Bernardino Vazquez Mazatzi/ Escritor y Periodista
Cuando mis alumnos me preguntan qué libro leer para entender a la política y a los políticos de México, mi respuesta es “El Otoño del Patriarca”, de Gabriel García Márquez pues en él se reúne y resume toda la explicación del despotismo, la corrupción, el abuso del poder y la violencia del Estado contra el pueblo.
En ese libro el escritor colombiano concentra el hacer y deshacer de los gobiernos déspotas de América Latina y como sin querer, fotografía el sistema de gobierno de México que aunque se niegue, se asemeja al de cualquier país que usted mencione.
El hombre del poder pierde el sentido de la realidad y se considera y actúa como un reyezuelo, como un ser elegido por los dioses, como una especie superior. Se desprende de sus orígenes, olvida su pasado y sus juramentos de humildad y honradez, omite la obediencia a las leyes y pasa por encima de otros niveles de gobierno hasta llegar a deshacerse de quien no piense como él y no lo exalte como cree que lo merece.
A nivel estatal tenemos ejemplos claros de despotismo, de abuso de poder, de la toma de decisiones y acciones absurdas, estúpidas, degradantes y violatorias a ley y a los derechos humanos. La anterior legislatura hizo copia fiel de su antecesora y juntas reunieron una exposición de actos discriminatorios y agresoras de los derechos más elementales de los tlaxcaltecas como nunca se ha visto y cuyo resultado es una vergüenza para el sentido común y para la inteligencia humana.

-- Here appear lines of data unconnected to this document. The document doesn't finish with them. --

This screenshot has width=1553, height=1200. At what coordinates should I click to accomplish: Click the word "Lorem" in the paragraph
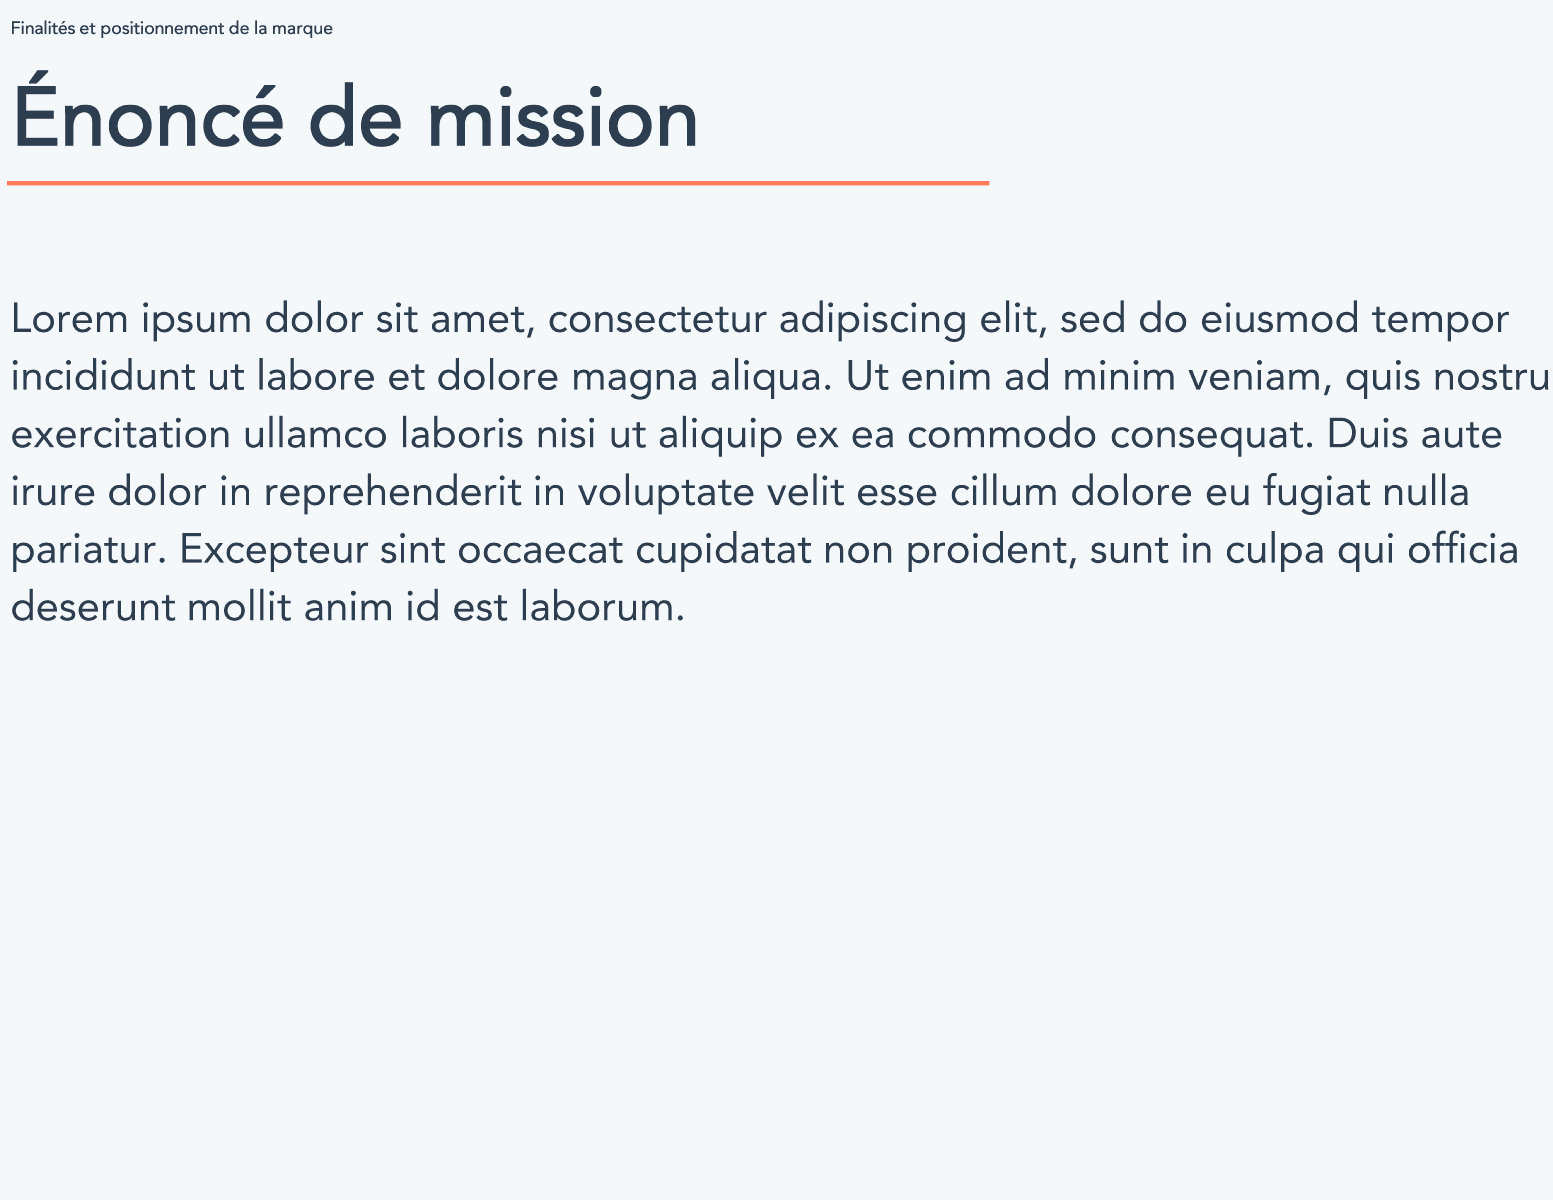click(70, 320)
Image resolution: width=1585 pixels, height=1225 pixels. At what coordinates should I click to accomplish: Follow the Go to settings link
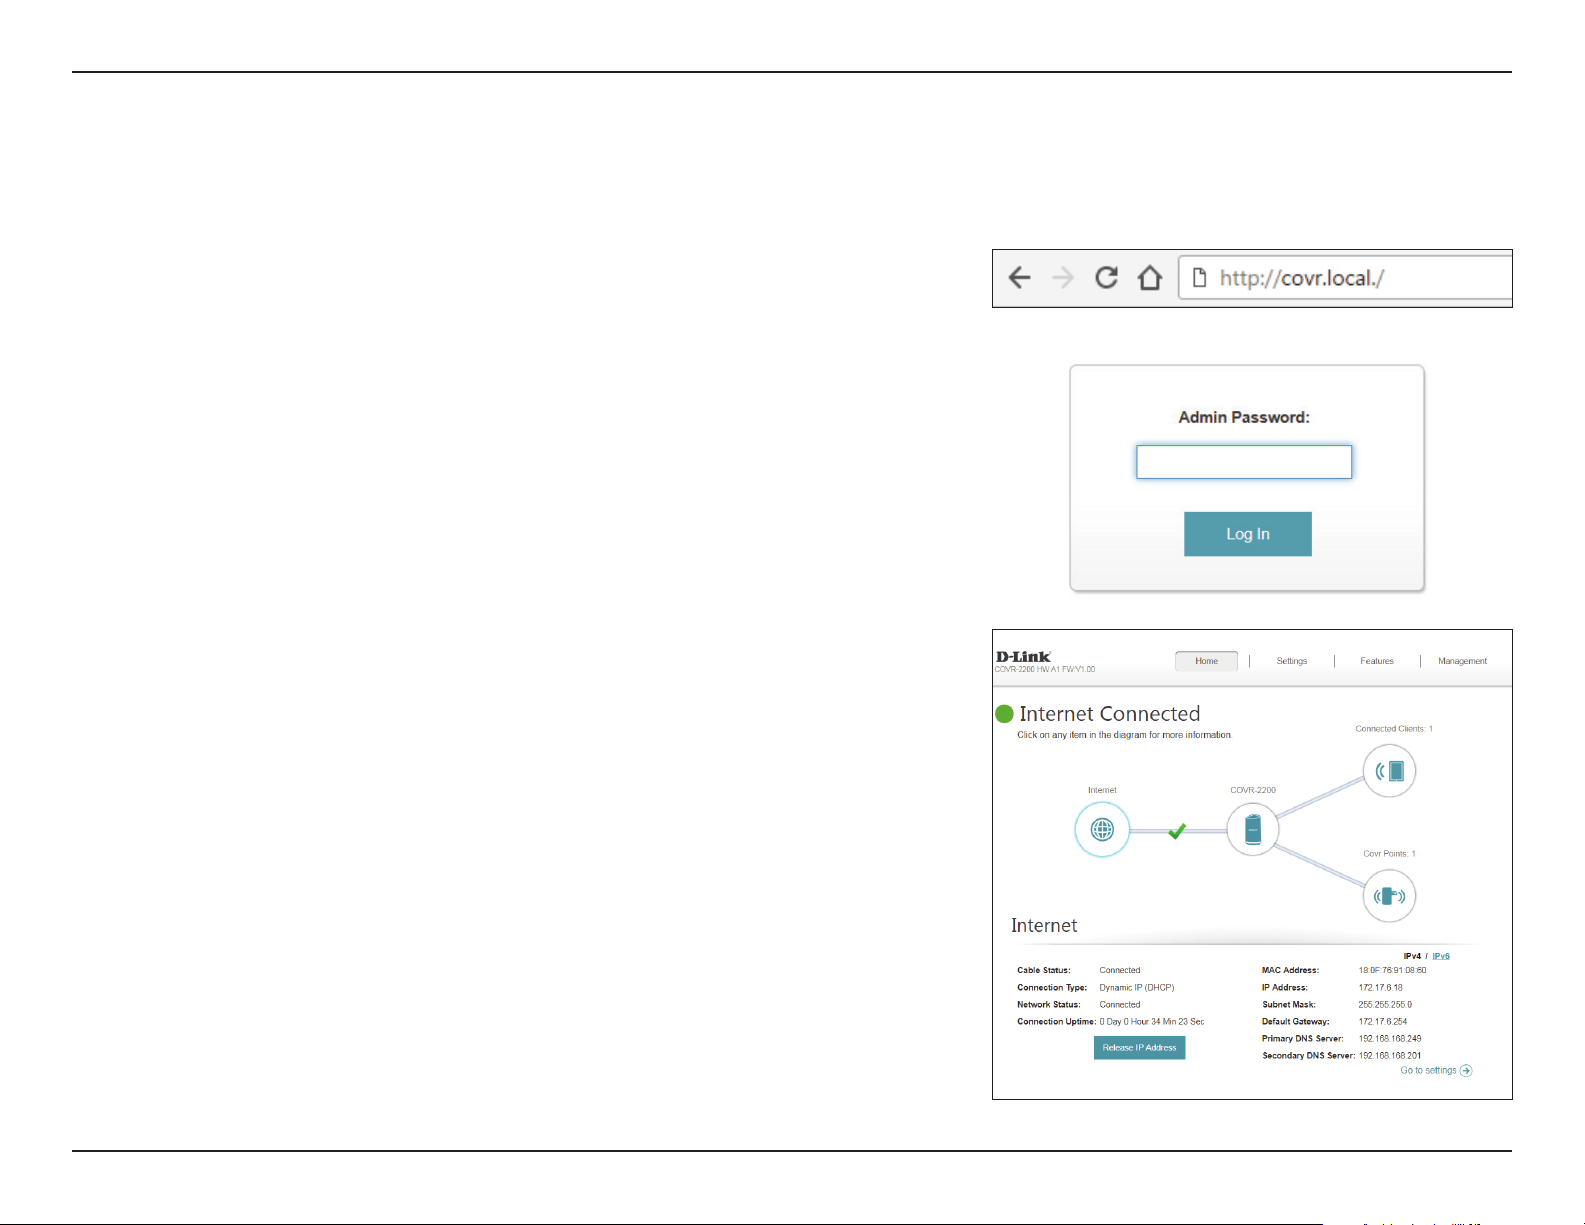click(1436, 1070)
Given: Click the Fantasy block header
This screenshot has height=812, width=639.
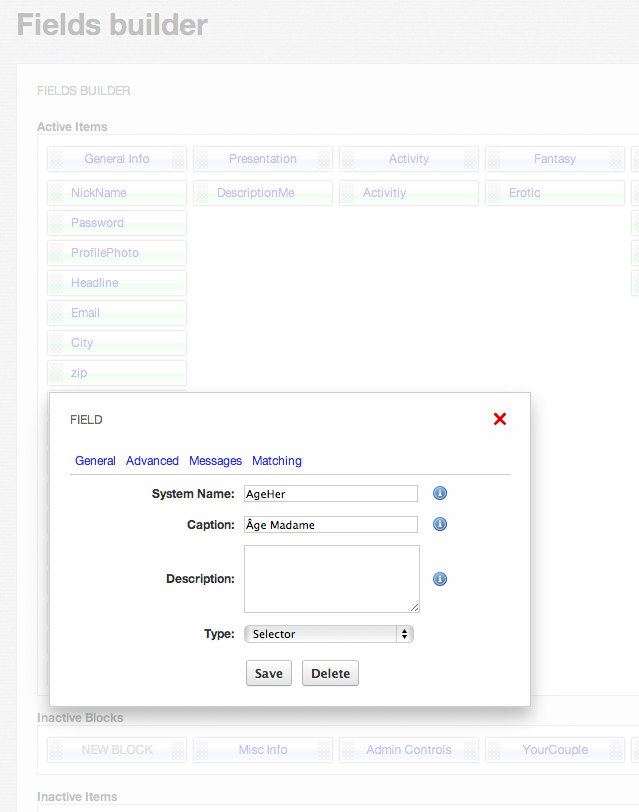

Sobrados de soberbia y arrogancia, ricos en ignorancia y prepotencia, los diputados de aquella legislatura estatal borraron de un plumazo, a indicación de otro poder del que se supone serían contrapeso, la capacidad de las más de 400 poblaciones o comunidades de Tlaxcala de autogobernarse y traicionando al electorado les arrebataron a los presidentes auxiliares el voto en el cabildo. Ninguno de esos legisladores fue antes presidente de comunidad para entender cómo se gobierna en carne viva y de frente a la gente sin esconderse en curul alguna ni poder echar mano de los granaderos para hacerse responsables.
Esa aberración les salió muy caro a dirigentes, gobernantes y diputados emanados del Partido Revolucionario Institucional a grado tal que esa acción legislativa generó rencor entre la sociedad que se cobró en las urnas la afrenta y dejó en el ridículo al PRI en esta representación social en el edificio de Allende.
Pero las atrocidades del poder no terminan ahí. Los integrantes del pasado Congreso del Estado de Tlaxcala superaron en aberraciones y para ello mandaron a construir barreras que los separaran del pueblo, no vaya siendo que los confundan con los pobres y mugrosos pedinches. Construyeron bardas para dejar en claro que quienes ahí cobran, y mucho, son seres elegidos por los dioses y dueños de la riqueza y el destino de los tlaxcaltecas incapaces de parar tanta estupidez.
Si bien se dice que Puebla es el estado en donde más se discrimina, quienes dicen eso habrían de venir a Tlaxcala para observar el grado de segregación que son capaces de imponer individuos cegados por la prepotencia y la ignorancia contratados por la sociedad para servir, para ser útiles, para ayudar y hacer viable la vida de los demás que son quienes les pagan un salario de envidia.
Da vergüenza saber que algunos ciudadanos de otros estados que nos han visitados hayan sufrido desprecio y malos tratos de los diputados locales, específicamente de las dos anteriores legislaturas, pues no se puede negar y lo digo por experiencia propia, que en Tlaxcala se discrimina y se violan los derechos más elementales. Las pifias de las autoridades estatales, desde el gobernador hasta los procuradores de justicia y las policías municipales son monumentales y por lo tanto, son una vergüenza.
Dicen los actuales diputados que van a retirar las paredes de la ignominia, los muros de la vergüenza, los monumentos a la estupidez. Y les creemos, de verdad, porque necesitamos compartir la ofensa, porque queremos que como nosotros, ustedes se sientan agraviados. Porque no es justa tanta vergüenza.
Para medir el tamaño de la atrocidad, hay que leer, y hay que leer El Otoño del Patriarca, de Gabriel García Márquez.